Revue de presse
L’opposition combattra la limite de 0,05
L’opposition parlementaire annonce qu’elle se battra bec et ongles contre la mesure préconisée par la ministre des Transports, Julie Boulet, de ramener la limite légale d’alcool dans le sang pour conduire un véhicule de 0,08 à 0,05.
«Nous doutons de l’efficacité de cette mesure. Le gouvernement ne frappe pas à la bonne place», a mentionné la députée péquiste de Québec, Agnès Maltais.
Selon cette dernière, «les policiers peinent à suffire à la tâche pour faire imposer l’interdiction du cellulaire au volant. Attendons de connaître les résultats des mesures mises en place au cours des derniers mois. Là, on va trop loin.»
Même si le gouvernement dispose d’une majorité à l’Assemblée nationale, Mme Maltais croit que l’opposition pourra le faire plier. «À la dernière session parlementaire, il y a quelques projets de lois qui ont été plus ou moins retirés ou remaniés. C’est le cas du projet de loi 16 sur les accommodements raisonnables (Loi favorisant l’action de l’Administration à l’égard de la diversité culturelle), celui sur la réforme de l’éducation ou sur les forêts.»
Les auditions publiques de la Commission des transports et de l’environnement démarrent le 10 février au moment de la reprise des travaux parlementaires.
La consultation autour du projet de loi 71 vise à faire adopter, d’ici le printemps 2010, quatre mesures dont celle décriée par l’opposition.

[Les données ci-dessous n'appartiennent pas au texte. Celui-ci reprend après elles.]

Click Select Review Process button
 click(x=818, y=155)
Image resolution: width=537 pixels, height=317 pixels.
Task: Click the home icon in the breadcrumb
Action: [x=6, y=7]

Il est également question d’interdire aux automobilistes de 21 ans et moins d’avoir une seule goutte d’alcool dans l’organisme. Des sanctions plus sévères sont prévues pour contrer les courses de rues et le car surfing.
Comme au PQ, les adéquistes comptent s’opposer au 0,05.
«On ne s’attaque pas à la bonne cible, a avancé le député de Beauce-Nord, Janvier Grondin. Les policiers nous disent eux-mêmes qu’ils ne sont pas assez nombreux pour attraper des gens qui sont à 0,12, 0,16 ou 0,20. Je ne suis pas un spécialiste, mais c’est bizarre qu’on parle d’alcool dans le projet de loi, mais qu’il n’y ait pas un mot sur le pot et les pilules que les jeunes consomment et qui peuvent être autrement plus dangereux.»
S’il admet que «personne n’est contre le fait de sauver des vies», M. Grondin ajoute que «c’est rendu que le gouvernement ne se trouve pas très loin de la chambre à coucher des gens».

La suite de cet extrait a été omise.